Meshless Method for Numerical Solution of Internal Flows with Axial Symmetry

In this research, a meshless method has been developed to solve internal and axi-symmetric flows. In this method, the least squares of the Taylor series are used for spatial discretization and explicit multi-step Runge-Kutta method is used for temporal discretization. Governing equations are based on two-dimensional and axi-symmetric Euler equations. The second and forth order dissipation are used to solve the flows. In order to model boundary condition, subsonic and supersonic inlet and outlet boundary conditions as well as the wall boundary have been used according to the problem.
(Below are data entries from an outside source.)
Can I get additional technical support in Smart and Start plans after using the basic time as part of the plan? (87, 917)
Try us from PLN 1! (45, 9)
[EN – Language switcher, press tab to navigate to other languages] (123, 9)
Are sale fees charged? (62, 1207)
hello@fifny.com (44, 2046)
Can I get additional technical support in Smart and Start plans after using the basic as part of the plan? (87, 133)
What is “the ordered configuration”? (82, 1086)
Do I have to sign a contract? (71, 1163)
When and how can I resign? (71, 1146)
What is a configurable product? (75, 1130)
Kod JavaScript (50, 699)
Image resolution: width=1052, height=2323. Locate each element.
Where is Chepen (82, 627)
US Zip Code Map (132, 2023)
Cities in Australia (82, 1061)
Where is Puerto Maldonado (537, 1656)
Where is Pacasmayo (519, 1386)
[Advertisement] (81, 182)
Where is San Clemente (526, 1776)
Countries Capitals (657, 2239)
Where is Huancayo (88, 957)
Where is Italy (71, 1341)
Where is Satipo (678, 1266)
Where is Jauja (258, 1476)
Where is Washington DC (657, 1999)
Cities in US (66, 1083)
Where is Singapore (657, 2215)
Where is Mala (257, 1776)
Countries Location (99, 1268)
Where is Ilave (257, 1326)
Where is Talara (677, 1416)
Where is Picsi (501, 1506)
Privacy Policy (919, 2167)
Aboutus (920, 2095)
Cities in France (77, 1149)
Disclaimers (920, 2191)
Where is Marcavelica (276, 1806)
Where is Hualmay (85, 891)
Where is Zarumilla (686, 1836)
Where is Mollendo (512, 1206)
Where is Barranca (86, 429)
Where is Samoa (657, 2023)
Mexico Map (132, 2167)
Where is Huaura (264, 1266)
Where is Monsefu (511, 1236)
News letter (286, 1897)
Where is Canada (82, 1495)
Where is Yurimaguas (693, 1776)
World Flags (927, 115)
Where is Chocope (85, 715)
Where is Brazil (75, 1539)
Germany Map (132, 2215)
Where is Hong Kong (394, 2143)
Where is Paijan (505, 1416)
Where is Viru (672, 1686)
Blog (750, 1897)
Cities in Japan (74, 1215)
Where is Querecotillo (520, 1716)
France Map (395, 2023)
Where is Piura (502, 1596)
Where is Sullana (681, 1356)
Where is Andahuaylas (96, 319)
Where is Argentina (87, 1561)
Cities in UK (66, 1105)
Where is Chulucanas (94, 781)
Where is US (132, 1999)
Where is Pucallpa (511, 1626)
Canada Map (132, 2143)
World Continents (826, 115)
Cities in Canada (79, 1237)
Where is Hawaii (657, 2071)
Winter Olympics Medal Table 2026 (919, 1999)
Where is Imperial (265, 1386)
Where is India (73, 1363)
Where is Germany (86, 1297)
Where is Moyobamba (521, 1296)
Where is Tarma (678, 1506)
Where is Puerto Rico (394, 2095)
To validate the results of the code, the inviscid flow inside a two-dimensional nozzle and the supersonic flow inside the channel along with bump have been simulated and the results have been compared with valid data. Also, the ability of the code to shock capturing in the two-dimensional and axi-symmetrical nozzle is presented. Finally, the simulation of the steady flow inside a axi-symmetric convergent-divergent supersonic nozzle with Mach 5 in outlet has been done to measure the accuracy of solving the numerical code at hypersonic speed. The results show that the developed code can simulate steady internal and axi-symmetric flows with very good accuracy. The code convergence process is also presented, which shows appropriate convergence of the developed code. The analysis time for shock capturing in the axisymmetric nozzle is about 64% faster than the Fluent-software.